Chronic obstructive pulmonary disease (COPD) represents another highly relevant respiratory disease, being the fourth leading cause of death worldwide with an increasing tendency (7, 8). In Europe, COPD affects about 2–10% of the population and accounts for 3% of all deaths (9). Acute exacerbations of COPD (AECOPD), predominantly caused by viral or bacterial infections, contribute considerably to the burden of the disease. In the United States, AECOPD accounted for 726,000 hospitalizations in 2000, resulting in 119,000 deaths (10) and incurring costs of 30 billion $ (8). Diagnosis of AECOPD mostly relies on increasing cough, sputum, and dyspnoea (11), supported by chest radiographs, blood, and microbiological sputum analyses. Depending on symptoms, AECOPD can be subdivided into type I patients suffering from increasing dyspnoea and optionally sputum, and type II patients with purulent sputum (12). The exacerbation history seems to be the most dependable predictor for future exacerbations (13). As in pneumonia, the availability of reliable biomarkers clearly defining either the entity, stage, or severity of the disease or predicting its progression are of utmost importance.
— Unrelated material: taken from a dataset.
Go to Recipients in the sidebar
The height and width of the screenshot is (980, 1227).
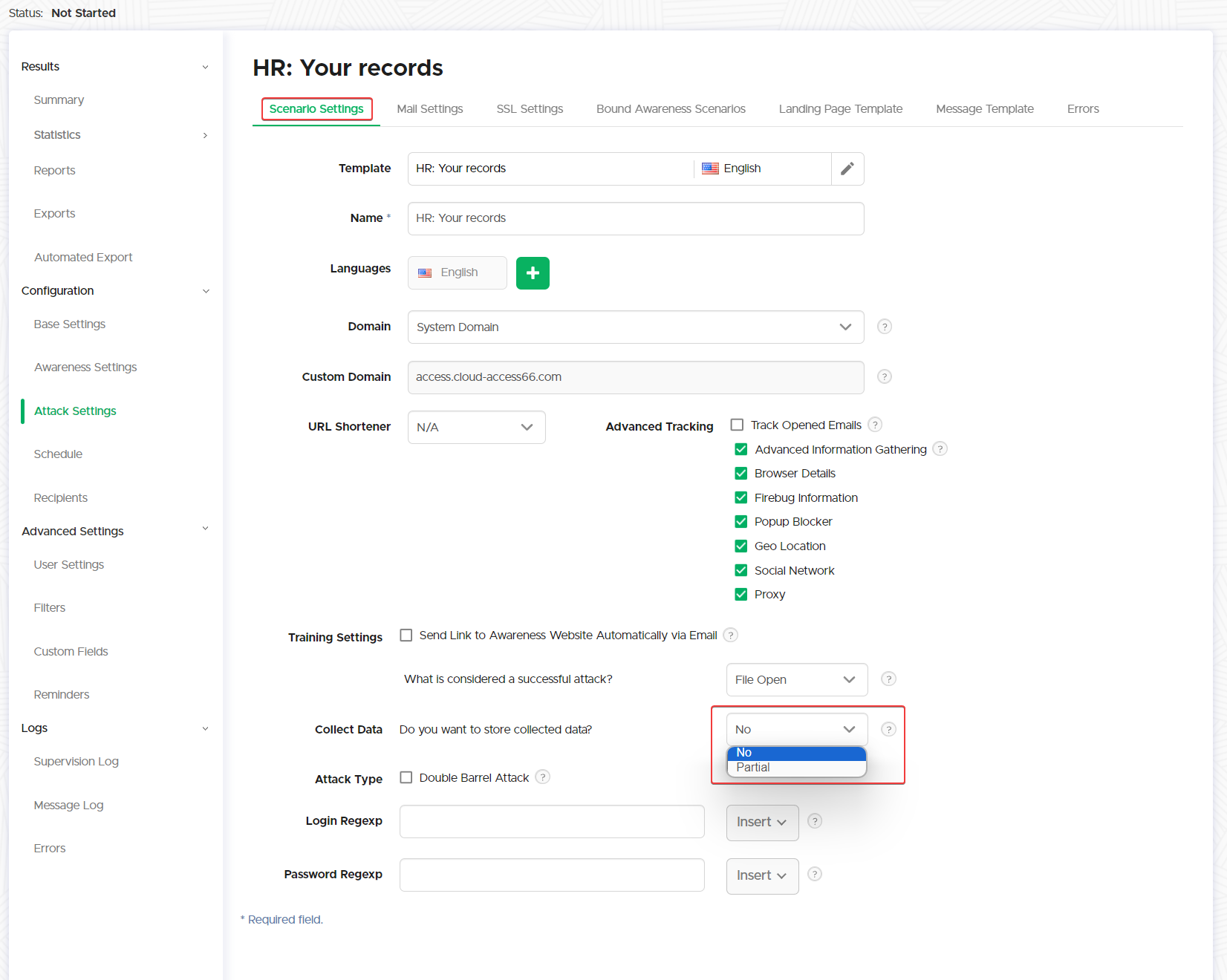point(61,497)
Biomarkers are classically defined as objectively quantifiable molecules specifically indicating a biological state, which can be physiological or pathogenic, or a response to an expose or (therapeutic) intervention (14). Compared to symptom-based clinical findings, biomarkers have the advantage of allowing a better standardization of measurement and a less investigator-dependent interpretation (15). Due to the variety of molecules, the established handling, and the simplicity of collection, blood is a preferred medium for biomarker analyses (16). At present, the level of C-reactive protein (CRP), the blood sedimentation rate, as well as the leucocyte count, constitute clinical parameters classically indicating inflammation. However, whether this inflammation is of infectious etiology cannot be ascertained (15). Procalcitonin (PCT) represents a current biomarker allowing a more specific discrimination between inflammation of bacterial or non-bacterial origin (17). A potential predictor for mortality in COPD patients is the combination of midrange proadrenomedullin (MR-proADM) and ADO (age, dyspnoea, airflow obstruction), BOD (body mass index, airflow obstruction, dyspnoea) or BODE (body mass index, airflow obstruction, dyspnoea, exercise capability) indices (18, 19). Moreover, MR-proADM could be associated with severe AECOPD but not with CAP (20).
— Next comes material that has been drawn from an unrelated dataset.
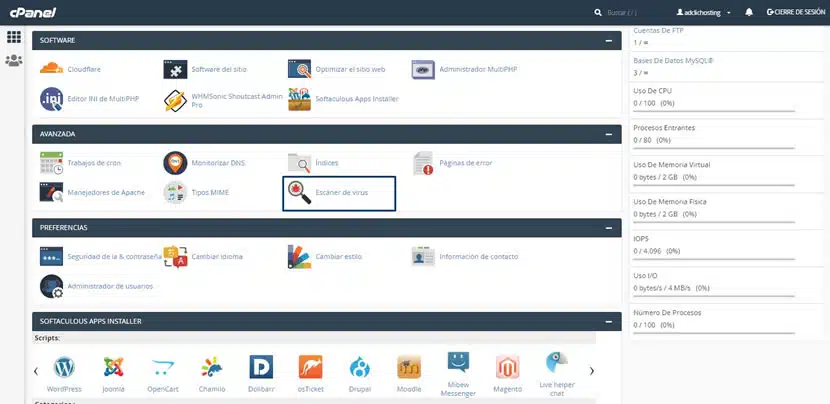
Task: Open the notifications bell icon
Action: point(749,12)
Here, we analyzed selected plasma markers that have been shown to indicate their value as biomarkers for the diagnosis and assessment of the severity of CAP and AECOPD.

2. Methods 2.1. Patients and controls

Patients with CAP or AECOPD were recruited within 24 h after hospitalization along with healthy controls. Inclusion criteria for patients with CAP included pulmonary infiltrates on chest radiograph and clinical presentation. The inclusion criteria for patients with AECOPD were patients with a previously confirmed diagnosis of COPD and an acute worsening without pulmonary infiltrates on chest radiograph. Patients receiving specific immunosuppressive therapy were excluded from the study, as were pregnant patients and those with human immunodeficiency virus. The BioInflame study was approved by the ethics committee of the Charité – Universitätsmedizin Berlin (no. EA2/030/09) and the University Medical Center Marburg (no. 55/17). All donors were ≥ 18 years of age and provided written informed consent for the use of their blood samples for scientific purposes. Blood plasma was isolated by centrifugation (3,000× g; 10 min at room temperature) of one collected Vacutainer ethylenediaminetetraacetic acid tube. After centrifugation, the plasma phase was transferred and stored at −80°C.
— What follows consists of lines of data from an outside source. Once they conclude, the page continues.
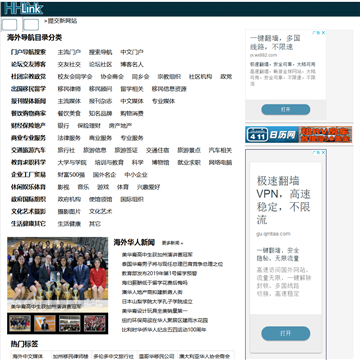The height and width of the screenshot is (360, 360).
Task: Click the 提交新网站 link
Action: pyautogui.click(x=62, y=21)
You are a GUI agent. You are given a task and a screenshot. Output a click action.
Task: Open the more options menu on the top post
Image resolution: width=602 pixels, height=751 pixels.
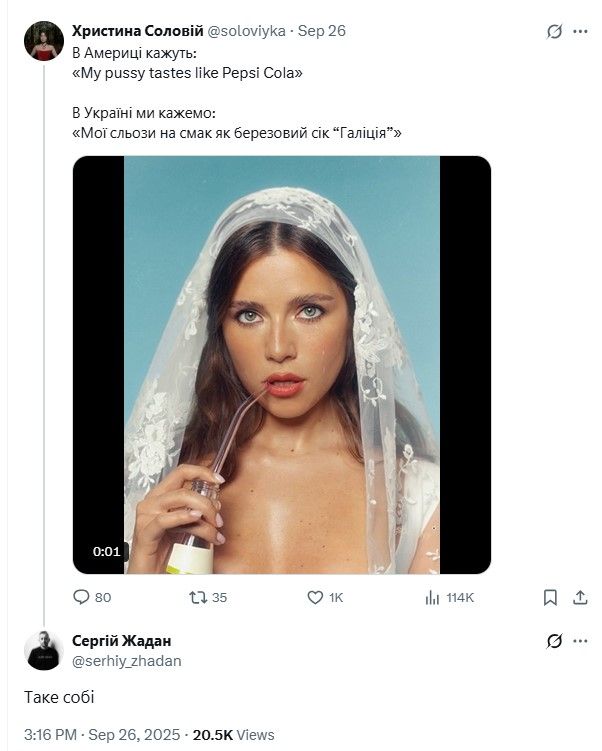pos(580,31)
2.2. Biomarker measurements

Biomarker measurements were performed in duplicate on stored frozen plasma samples from the day of study enrollment. Plasma levels of IL-6, LBP, and IL-2R were measured using the IMMULITE immunoassay system (Siemens Medical Solutions Diagnostics, Germany). Additionally, plasma levels of ELA2, HGF, IL-6, IL-8, LTF, NGAL, resistin, sFas, TSP-1, and TRAIL were measured with the MILLIPLEX® MAP Human Circulating Cancer Biomarker Magnetic Bead Panel 1 and the MILLIPLEX® MAP Human Sepsis Magnetic Bead Panel 3 (Merck Millipore, Germany) on a Luminex MAGPIX® following the manufacturer’s instructions (Luminex Multiplexing Instrument, Merck Millipore). Biomarker levels below the lowest standard were extrapolated corresponding to the equation of the standard curve.

2.3. Statistics

Statistical analyses were performed using GraphPad Prism version 9.5 (GraphPad software, Inc., CA, United States). Data were analyzed with non-parametric tests. For comparison of two groups, Mann–Whitney U Test was used. If all three groups were compared, Kruskal-Wallis Test followed by a post hoc test (Mann–Whitney U) was used. Receiver Operating Characteristic (ROC) curves were generated to identify biomarkers that clearly distinguish between two groups. To identify a group of parameters that clearly distinguishes between two groups, ensemble feature selection (EFS) was performed.

2.4. Ensemble feature selection

Importance analysis of the plasma biomarkers and their ranking was performed using EFS at the web-interface (21, 22).

2.5. Patients and public involvement

Patients and the public were not involved in this study’s design, recruitment and conduct.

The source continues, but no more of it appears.